Voilà encore une semaine, Christophe Castaner en personne voulait faire censurer à Stains, contre la volonté du maire de la ville, une fresque, une création artistique, qui rendait hommage à George Floyd et Adama Traoré, au prétexte qu'y étaient inscrits les mots de « violences policières » et que cela déplaisait à quelques policiers. Aujourd'hui encore, en réponse à la question que posait tout à l'heure mon collègue Michel Larive, il persiste et signe, estimant qu'il serait normal, dans notre démocratie, d'attenter au droit de liberté de création, imprescriptible dès lors qu'il ne se traduit pas par des infractions pénales, liées notamment au racisme. Rendez-vous compte, chers collègues, que vous trouvez insupportable cette notion, en quelque sorte constitutionnellement fondamentale, qu'est la liberté de création !
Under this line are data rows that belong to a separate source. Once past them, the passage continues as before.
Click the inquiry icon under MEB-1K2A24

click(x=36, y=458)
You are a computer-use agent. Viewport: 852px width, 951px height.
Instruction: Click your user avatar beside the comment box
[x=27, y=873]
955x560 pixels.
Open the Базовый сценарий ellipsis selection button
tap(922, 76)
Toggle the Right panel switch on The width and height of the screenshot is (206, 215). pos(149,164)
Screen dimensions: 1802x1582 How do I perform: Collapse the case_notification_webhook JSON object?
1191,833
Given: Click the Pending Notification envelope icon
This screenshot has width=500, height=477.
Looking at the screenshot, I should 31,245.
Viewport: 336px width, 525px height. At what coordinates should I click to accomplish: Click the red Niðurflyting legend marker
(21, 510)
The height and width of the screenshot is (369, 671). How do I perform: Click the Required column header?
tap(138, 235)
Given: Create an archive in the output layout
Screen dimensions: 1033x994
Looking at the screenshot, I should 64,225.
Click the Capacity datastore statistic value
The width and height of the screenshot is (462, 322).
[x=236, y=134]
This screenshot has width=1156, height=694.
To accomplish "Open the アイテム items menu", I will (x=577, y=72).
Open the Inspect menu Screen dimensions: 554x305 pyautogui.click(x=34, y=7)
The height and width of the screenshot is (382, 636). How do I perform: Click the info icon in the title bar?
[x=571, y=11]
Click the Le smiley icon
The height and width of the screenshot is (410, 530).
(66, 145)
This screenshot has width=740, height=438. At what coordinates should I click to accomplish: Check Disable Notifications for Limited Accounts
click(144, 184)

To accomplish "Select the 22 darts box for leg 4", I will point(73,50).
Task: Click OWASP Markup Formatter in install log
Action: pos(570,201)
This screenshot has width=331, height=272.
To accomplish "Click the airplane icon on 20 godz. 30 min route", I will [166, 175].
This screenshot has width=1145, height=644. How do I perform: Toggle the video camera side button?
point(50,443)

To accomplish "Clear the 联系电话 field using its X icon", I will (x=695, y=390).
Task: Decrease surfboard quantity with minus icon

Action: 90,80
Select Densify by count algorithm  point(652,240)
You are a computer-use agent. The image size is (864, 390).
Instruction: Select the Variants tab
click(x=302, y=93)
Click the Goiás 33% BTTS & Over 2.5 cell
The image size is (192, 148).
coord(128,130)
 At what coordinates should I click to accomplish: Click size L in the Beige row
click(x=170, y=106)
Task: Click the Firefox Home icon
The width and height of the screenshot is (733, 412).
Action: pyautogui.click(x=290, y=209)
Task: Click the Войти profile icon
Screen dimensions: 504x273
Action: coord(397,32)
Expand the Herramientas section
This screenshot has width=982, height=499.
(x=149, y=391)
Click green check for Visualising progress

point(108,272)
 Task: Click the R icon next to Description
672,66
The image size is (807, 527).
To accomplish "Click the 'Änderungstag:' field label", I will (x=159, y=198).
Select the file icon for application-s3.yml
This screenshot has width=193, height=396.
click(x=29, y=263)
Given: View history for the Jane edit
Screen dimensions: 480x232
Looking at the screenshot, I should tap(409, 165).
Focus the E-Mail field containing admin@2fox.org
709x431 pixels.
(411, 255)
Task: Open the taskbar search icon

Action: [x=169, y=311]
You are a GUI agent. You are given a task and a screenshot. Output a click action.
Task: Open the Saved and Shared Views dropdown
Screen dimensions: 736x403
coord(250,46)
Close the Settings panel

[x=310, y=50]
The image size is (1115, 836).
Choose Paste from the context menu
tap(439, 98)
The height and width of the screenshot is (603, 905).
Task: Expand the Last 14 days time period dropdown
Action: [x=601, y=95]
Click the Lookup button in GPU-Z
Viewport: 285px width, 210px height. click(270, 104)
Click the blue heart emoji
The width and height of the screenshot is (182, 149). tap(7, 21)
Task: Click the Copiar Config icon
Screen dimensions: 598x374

Quand je constate tout cela, quand je vois ce qui est fait du pouvoir qui vous a été donné, j'ai la certitude que je ne veux en aucun cas confier à un gouvernement de ce genre ne serait-ce qu'une once de plus de mes droits et de mes libertés, ni des libertés de la population et des citoyens. Cela est d'autant plus vrai que, depuis la fin du confinement, j'observe que si, fort heureusement, la vie de tous les jours a repris en France, dans nos rues, dans nos transports, dans nos cafés, la démocratie, quant à elle, reste léthargique.
Au vu de tous ces éléments, je vous accuse d'utiliser cette loi pour maintenir nos libertés en quarantaine. Oui, je vous accuse d'être parfaitement conscients de la crise sociale qui s'avance et d'utiliser fort commodément cette prolongation de l'état d'urgence pour préparer un bâillon à l'expression du peuple. Vous nous vendiez un « monde d'après » merveilleux, mais nous voici revenus à l'Ancien régime, avec des élections redevenues quasiment censitaires, tant l'abstention est forte dans les catégories populaires, et des responsables politiques qui font fi des libertés publiques, comme si la situation était normale.
Chers collègues, ne faites pas l'erreur de voter cette loi antidémocratique. Il y a d'autres manières d'agir, sans attenter à nos libertés fondamentales. C'est pourquoi je vous invite à rejeter ce texte.